There’s a lot of hullabaloo going on about Netflix right now. I adore the service and have for several years. I also upped my service to 5 discs at a time so I’ve been paying 34.99 a month for the last 18 mos, down one disc from when they changed 6 discs from 35-something to 39-something.
As I’ve been paying this rate for Netflix, which is still more than $40 a month less than what I’d be paying for cable, when said service decided to up their prices again, I barely felt the pinch; only the people who had been paying next to nothing while getting an amazing amount of something, got hit hard.
This is really Round 2 of this rant; Round 1 is at my Dorienne’s Log. I’m about done ranting against the rant against Netflix, but I thought it necessary to say it again. This isn’t like taxes where the funds can easily trickle to the masses when a small percentage of people pay the least amount of them. This is a large group of people paying 7.99 for streaming service and then just 9.00 to have out 3 discs at a time. Anyone who claimed they did not see this coming was either ignorant of business economics or just plain…no, they were ignorant of business economics.

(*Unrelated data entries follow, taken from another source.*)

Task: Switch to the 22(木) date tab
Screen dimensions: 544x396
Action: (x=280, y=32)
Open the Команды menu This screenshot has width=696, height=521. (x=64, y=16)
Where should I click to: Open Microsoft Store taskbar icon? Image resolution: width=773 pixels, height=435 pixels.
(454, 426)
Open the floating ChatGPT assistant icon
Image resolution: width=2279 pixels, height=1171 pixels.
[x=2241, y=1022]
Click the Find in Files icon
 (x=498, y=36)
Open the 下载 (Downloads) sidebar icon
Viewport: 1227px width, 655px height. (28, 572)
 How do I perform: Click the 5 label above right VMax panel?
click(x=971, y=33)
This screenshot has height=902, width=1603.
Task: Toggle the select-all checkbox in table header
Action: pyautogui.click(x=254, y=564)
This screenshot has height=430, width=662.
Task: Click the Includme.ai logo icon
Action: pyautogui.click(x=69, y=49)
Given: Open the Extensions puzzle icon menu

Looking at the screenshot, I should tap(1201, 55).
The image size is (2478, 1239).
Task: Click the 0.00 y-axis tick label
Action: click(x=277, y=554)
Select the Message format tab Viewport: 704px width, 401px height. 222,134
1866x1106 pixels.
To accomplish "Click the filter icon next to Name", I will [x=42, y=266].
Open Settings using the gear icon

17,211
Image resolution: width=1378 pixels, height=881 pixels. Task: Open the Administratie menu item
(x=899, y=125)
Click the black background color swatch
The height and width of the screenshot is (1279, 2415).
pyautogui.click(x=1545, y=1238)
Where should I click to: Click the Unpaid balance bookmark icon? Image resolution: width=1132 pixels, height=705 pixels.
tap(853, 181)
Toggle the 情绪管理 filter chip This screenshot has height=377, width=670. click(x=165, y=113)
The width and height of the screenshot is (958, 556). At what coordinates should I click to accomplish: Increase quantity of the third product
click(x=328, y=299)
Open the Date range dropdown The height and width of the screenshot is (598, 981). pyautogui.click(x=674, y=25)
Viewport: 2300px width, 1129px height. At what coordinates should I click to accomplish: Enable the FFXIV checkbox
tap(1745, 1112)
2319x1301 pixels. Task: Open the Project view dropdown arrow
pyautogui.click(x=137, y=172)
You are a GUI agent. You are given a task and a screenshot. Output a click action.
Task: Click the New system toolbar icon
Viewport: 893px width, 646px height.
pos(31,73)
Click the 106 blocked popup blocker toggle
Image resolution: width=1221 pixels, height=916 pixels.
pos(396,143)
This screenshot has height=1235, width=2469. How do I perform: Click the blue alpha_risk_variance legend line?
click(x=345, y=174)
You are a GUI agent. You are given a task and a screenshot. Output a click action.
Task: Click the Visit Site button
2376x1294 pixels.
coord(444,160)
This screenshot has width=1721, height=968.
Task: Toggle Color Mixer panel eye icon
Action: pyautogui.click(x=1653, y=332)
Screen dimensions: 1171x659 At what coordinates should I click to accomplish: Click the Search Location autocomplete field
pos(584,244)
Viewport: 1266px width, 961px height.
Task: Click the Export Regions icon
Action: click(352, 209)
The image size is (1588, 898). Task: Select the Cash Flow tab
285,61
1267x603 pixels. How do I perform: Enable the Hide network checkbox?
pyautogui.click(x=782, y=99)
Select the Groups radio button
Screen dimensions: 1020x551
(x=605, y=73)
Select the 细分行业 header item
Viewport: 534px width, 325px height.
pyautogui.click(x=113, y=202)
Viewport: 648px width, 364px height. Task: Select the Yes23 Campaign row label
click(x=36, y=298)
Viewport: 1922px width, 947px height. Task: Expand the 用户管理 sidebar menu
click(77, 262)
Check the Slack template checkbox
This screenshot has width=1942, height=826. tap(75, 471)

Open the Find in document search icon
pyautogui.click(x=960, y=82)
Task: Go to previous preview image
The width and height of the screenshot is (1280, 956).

With all this said, I wrote a total of 530 words tonight (when are we gonna read it again?), not counting the extra words that helped shape the series of “instant messages” between Damen and Brit that start the beginning of Chapter 19.
I’ve decided that I’m going to fancy myself a Mark Twain type of author and capture the language of the pubescent set at the turn of the 21st century. Ages from now, in the same light that critics sit in awe of how well Twain captured the linguistics of 19th century Missourah, Damen will be enamoured for it’s detailed descriptions of how teenagers spoke to one another at this point in time.
…at least this is what I’ll be repeating to myself when these parts of the novel get slammed by some agent or editor some months or years from now.